> [SUPPLIED DATA]:
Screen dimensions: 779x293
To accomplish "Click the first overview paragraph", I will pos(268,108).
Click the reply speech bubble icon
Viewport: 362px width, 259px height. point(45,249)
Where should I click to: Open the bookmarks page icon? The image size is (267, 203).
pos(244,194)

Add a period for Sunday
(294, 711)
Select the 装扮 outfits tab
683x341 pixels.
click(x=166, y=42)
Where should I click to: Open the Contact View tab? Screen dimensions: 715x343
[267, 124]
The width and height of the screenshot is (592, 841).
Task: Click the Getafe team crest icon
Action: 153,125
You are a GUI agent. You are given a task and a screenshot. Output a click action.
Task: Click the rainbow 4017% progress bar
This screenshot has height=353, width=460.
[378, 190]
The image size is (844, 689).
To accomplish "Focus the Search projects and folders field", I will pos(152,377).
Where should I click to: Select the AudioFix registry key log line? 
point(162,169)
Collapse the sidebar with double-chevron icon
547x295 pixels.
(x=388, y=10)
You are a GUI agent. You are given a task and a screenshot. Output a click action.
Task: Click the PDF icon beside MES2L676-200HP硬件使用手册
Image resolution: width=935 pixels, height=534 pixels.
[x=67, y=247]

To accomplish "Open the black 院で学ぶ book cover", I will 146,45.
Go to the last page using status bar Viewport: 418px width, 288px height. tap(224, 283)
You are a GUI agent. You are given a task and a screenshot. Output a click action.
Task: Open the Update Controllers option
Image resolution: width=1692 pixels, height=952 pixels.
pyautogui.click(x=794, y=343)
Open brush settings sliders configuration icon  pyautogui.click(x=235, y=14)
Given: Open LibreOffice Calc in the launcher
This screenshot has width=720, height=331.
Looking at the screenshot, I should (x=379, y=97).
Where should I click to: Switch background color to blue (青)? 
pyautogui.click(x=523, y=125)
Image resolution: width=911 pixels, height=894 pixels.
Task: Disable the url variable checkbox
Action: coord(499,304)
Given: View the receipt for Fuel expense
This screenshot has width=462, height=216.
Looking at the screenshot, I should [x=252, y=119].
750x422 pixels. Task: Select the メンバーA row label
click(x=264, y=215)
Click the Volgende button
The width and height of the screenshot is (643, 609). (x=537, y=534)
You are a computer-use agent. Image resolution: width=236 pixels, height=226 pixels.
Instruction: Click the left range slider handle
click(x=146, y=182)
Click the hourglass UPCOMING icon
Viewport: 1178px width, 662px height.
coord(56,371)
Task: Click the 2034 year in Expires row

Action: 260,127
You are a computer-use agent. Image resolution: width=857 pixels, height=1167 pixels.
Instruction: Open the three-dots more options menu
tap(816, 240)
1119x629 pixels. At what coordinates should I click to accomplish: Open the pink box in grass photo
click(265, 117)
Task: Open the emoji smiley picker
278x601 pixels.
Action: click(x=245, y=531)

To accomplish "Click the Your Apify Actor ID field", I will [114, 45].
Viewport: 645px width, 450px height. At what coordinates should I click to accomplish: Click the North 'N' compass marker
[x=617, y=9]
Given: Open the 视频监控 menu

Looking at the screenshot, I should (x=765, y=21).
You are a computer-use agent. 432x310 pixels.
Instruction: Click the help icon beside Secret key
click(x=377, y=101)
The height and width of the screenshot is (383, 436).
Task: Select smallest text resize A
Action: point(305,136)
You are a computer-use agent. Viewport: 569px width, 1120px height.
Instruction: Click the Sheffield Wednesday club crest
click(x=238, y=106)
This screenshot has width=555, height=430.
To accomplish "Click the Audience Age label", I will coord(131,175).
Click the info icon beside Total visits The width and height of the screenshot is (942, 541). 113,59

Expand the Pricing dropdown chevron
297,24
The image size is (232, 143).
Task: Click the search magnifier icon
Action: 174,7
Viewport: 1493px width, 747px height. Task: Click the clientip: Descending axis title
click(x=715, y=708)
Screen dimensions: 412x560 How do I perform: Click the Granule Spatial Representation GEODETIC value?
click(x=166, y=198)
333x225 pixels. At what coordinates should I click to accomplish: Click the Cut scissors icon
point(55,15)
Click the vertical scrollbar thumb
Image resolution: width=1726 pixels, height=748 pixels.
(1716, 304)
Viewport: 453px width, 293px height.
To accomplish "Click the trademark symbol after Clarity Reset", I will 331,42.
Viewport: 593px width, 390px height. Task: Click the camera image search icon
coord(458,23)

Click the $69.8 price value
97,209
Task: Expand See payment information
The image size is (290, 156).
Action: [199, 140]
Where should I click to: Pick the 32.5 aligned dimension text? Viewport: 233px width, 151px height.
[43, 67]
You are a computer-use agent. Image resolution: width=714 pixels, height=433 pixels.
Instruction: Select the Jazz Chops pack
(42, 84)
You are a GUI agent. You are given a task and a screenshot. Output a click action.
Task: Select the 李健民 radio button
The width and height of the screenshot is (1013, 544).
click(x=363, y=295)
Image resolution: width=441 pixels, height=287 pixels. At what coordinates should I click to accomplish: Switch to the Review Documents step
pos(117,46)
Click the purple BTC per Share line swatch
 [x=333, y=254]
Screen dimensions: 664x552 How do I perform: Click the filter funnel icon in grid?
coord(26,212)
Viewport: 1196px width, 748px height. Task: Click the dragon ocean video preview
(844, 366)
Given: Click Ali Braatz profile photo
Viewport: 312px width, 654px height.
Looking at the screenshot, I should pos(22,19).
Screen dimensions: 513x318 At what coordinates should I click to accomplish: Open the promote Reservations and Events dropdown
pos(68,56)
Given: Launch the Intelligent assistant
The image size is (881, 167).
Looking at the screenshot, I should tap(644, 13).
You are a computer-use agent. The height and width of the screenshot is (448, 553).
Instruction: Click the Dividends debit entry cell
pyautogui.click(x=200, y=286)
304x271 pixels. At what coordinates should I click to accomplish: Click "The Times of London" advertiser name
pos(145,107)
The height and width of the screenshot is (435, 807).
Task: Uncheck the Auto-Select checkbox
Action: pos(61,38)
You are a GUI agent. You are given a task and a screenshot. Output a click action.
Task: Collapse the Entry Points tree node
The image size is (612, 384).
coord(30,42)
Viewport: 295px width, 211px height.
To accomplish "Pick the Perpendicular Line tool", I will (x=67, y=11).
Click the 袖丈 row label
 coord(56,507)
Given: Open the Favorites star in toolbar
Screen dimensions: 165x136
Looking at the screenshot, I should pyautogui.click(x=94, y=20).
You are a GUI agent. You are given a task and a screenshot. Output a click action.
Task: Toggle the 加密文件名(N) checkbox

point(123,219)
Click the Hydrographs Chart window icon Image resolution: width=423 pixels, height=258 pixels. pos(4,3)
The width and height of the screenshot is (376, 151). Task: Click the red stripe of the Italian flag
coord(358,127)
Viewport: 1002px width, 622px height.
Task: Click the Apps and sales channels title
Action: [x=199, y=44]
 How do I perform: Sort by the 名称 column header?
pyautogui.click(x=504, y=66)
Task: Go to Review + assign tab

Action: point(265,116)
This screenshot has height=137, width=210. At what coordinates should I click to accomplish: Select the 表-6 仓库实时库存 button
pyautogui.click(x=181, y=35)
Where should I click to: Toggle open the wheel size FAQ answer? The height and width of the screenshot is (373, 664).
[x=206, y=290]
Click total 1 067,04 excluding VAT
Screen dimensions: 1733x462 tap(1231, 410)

> [WORK REQUEST]:
Print all records shown above, word for word.

> [ANSWER FOR THIS EXERCISE]:
Screen dimensions: 779x293
To accomplish "Click the first overview paragraph", I will pos(268,108).
Click the reply speech bubble icon
Viewport: 362px width, 259px height. point(45,249)
Where should I click to: Open the bookmarks page icon? The image size is (267, 203).
pos(244,194)

Add a period for Sunday
(294, 711)
Select the 装扮 outfits tab
683x341 pixels.
click(x=166, y=42)
Where should I click to: Open the Contact View tab? Screen dimensions: 715x343
[267, 124]
The width and height of the screenshot is (592, 841).
Task: Click the Getafe team crest icon
Action: 153,125
You are a GUI agent. You are given a task and a screenshot. Output a click action.
Task: Click the rainbow 4017% progress bar
This screenshot has height=353, width=460.
[378, 190]
The image size is (844, 689).
To accomplish "Focus the Search projects and folders field", I will pos(152,377).
Where should I click to: Select the AudioFix registry key log line? 
point(162,169)
Collapse the sidebar with double-chevron icon
547x295 pixels.
(x=388, y=10)
You are a GUI agent. You are given a task and a screenshot. Output a click action.
Task: Click the PDF icon beside MES2L676-200HP硬件使用手册
Image resolution: width=935 pixels, height=534 pixels.
[x=67, y=247]

To accomplish "Open the black 院で学ぶ book cover", I will 146,45.
Go to the last page using status bar Viewport: 418px width, 288px height. tap(224, 283)
You are a GUI agent. You are given a task and a screenshot. Output a click action.
Task: Open the Update Controllers option
Image resolution: width=1692 pixels, height=952 pixels.
pyautogui.click(x=794, y=343)
Open brush settings sliders configuration icon  pyautogui.click(x=235, y=14)
Given: Open LibreOffice Calc in the launcher
This screenshot has width=720, height=331.
Looking at the screenshot, I should (x=379, y=97).
Where should I click to: Switch background color to blue (青)? 
pyautogui.click(x=523, y=125)
Image resolution: width=911 pixels, height=894 pixels.
Task: Disable the url variable checkbox
Action: coord(499,304)
Given: View the receipt for Fuel expense
This screenshot has width=462, height=216.
Looking at the screenshot, I should [x=252, y=119].
750x422 pixels. Task: Select the メンバーA row label
click(x=264, y=215)
Click the Volgende button
The width and height of the screenshot is (643, 609). (x=537, y=534)
You are a computer-use agent. Image resolution: width=236 pixels, height=226 pixels.
Instruction: Click the left range slider handle
click(x=146, y=182)
Click the hourglass UPCOMING icon
Viewport: 1178px width, 662px height.
coord(56,371)
Task: Click the 2034 year in Expires row

Action: 260,127
You are a computer-use agent. Image resolution: width=857 pixels, height=1167 pixels.
Instruction: Open the three-dots more options menu
tap(816, 240)
1119x629 pixels. At what coordinates should I click to accomplish: Open the pink box in grass photo
click(265, 117)
Task: Open the emoji smiley picker
278x601 pixels.
Action: click(x=245, y=531)

To accomplish "Click the Your Apify Actor ID field", I will [114, 45].
Viewport: 645px width, 450px height. At what coordinates should I click to accomplish: Click the North 'N' compass marker
[x=617, y=9]
Given: Open the 视频监控 menu

Looking at the screenshot, I should (x=765, y=21).
You are a computer-use agent. 432x310 pixels.
Instruction: Click the help icon beside Secret key
click(x=377, y=101)
The height and width of the screenshot is (383, 436).
Task: Select smallest text resize A
Action: point(305,136)
You are a computer-use agent. Viewport: 569px width, 1120px height.
Instruction: Click the Sheffield Wednesday club crest
click(x=238, y=106)
This screenshot has width=555, height=430.
To accomplish "Click the Audience Age label", I will coord(131,175).
Click the info icon beside Total visits The width and height of the screenshot is (942, 541). 113,59

Expand the Pricing dropdown chevron
297,24
The image size is (232, 143).
Task: Click the search magnifier icon
Action: 174,7
Viewport: 1493px width, 747px height. Task: Click the clientip: Descending axis title
click(x=715, y=708)
Screen dimensions: 412x560 How do I perform: Click the Granule Spatial Representation GEODETIC value?
click(x=166, y=198)
333x225 pixels. At what coordinates should I click to accomplish: Click the Cut scissors icon
point(55,15)
Click the vertical scrollbar thumb
Image resolution: width=1726 pixels, height=748 pixels.
(1716, 304)
Viewport: 453px width, 293px height.
To accomplish "Click the trademark symbol after Clarity Reset", I will 331,42.
Viewport: 593px width, 390px height. Task: Click the camera image search icon
coord(458,23)

Click the $69.8 price value
97,209
Task: Expand See payment information
The image size is (290, 156).
Action: [199, 140]
Where should I click to: Pick the 32.5 aligned dimension text? Viewport: 233px width, 151px height.
[43, 67]
You are a computer-use agent. Image resolution: width=714 pixels, height=433 pixels.
Instruction: Select the Jazz Chops pack
(42, 84)
You are a GUI agent. You are given a task and a screenshot. Output a click action.
Task: Select the 李健民 radio button
The width and height of the screenshot is (1013, 544).
click(x=363, y=295)
Image resolution: width=441 pixels, height=287 pixels. At what coordinates should I click to accomplish: Switch to the Review Documents step
pos(117,46)
Click the purple BTC per Share line swatch
 [x=333, y=254]
Screen dimensions: 664x552 How do I perform: Click the filter funnel icon in grid?
coord(26,212)
Viewport: 1196px width, 748px height. Task: Click the dragon ocean video preview
(844, 366)
Given: Click Ali Braatz profile photo
Viewport: 312px width, 654px height.
Looking at the screenshot, I should pos(22,19).
Screen dimensions: 513x318 At what coordinates should I click to accomplish: Open the promote Reservations and Events dropdown
pos(68,56)
Given: Launch the Intelligent assistant
The image size is (881, 167).
Looking at the screenshot, I should tap(644, 13).
You are a computer-use agent. The height and width of the screenshot is (448, 553).
Instruction: Click the Dividends debit entry cell
pyautogui.click(x=200, y=286)
304x271 pixels. At what coordinates should I click to accomplish: Click "The Times of London" advertiser name
pos(145,107)
The height and width of the screenshot is (435, 807).
Task: Uncheck the Auto-Select checkbox
Action: pos(61,38)
You are a GUI agent. You are given a task and a screenshot. Output a click action.
Task: Collapse the Entry Points tree node
The image size is (612, 384).
coord(30,42)
Viewport: 295px width, 211px height.
To accomplish "Pick the Perpendicular Line tool", I will (x=67, y=11).
Click the 袖丈 row label
 coord(56,507)
Given: Open the Favorites star in toolbar
Screen dimensions: 165x136
Looking at the screenshot, I should pyautogui.click(x=94, y=20).
You are a GUI agent. You are given a task and a screenshot. Output a click action.
Task: Toggle the 加密文件名(N) checkbox

point(123,219)
Click the Hydrographs Chart window icon Image resolution: width=423 pixels, height=258 pixels. pos(4,3)
The width and height of the screenshot is (376, 151). Task: Click the red stripe of the Italian flag
coord(358,127)
Viewport: 1002px width, 622px height.
Task: Click the Apps and sales channels title
Action: [x=199, y=44]
 How do I perform: Sort by the 名称 column header?
pyautogui.click(x=504, y=66)
Task: Go to Review + assign tab

Action: point(265,116)
This screenshot has height=137, width=210. At what coordinates should I click to accomplish: Select the 表-6 仓库实时库存 button
pyautogui.click(x=181, y=35)
Where should I click to: Toggle open the wheel size FAQ answer? The height and width of the screenshot is (373, 664).
[x=206, y=290]
Click total 1 067,04 excluding VAT
Screen dimensions: 1733x462 tap(1231, 410)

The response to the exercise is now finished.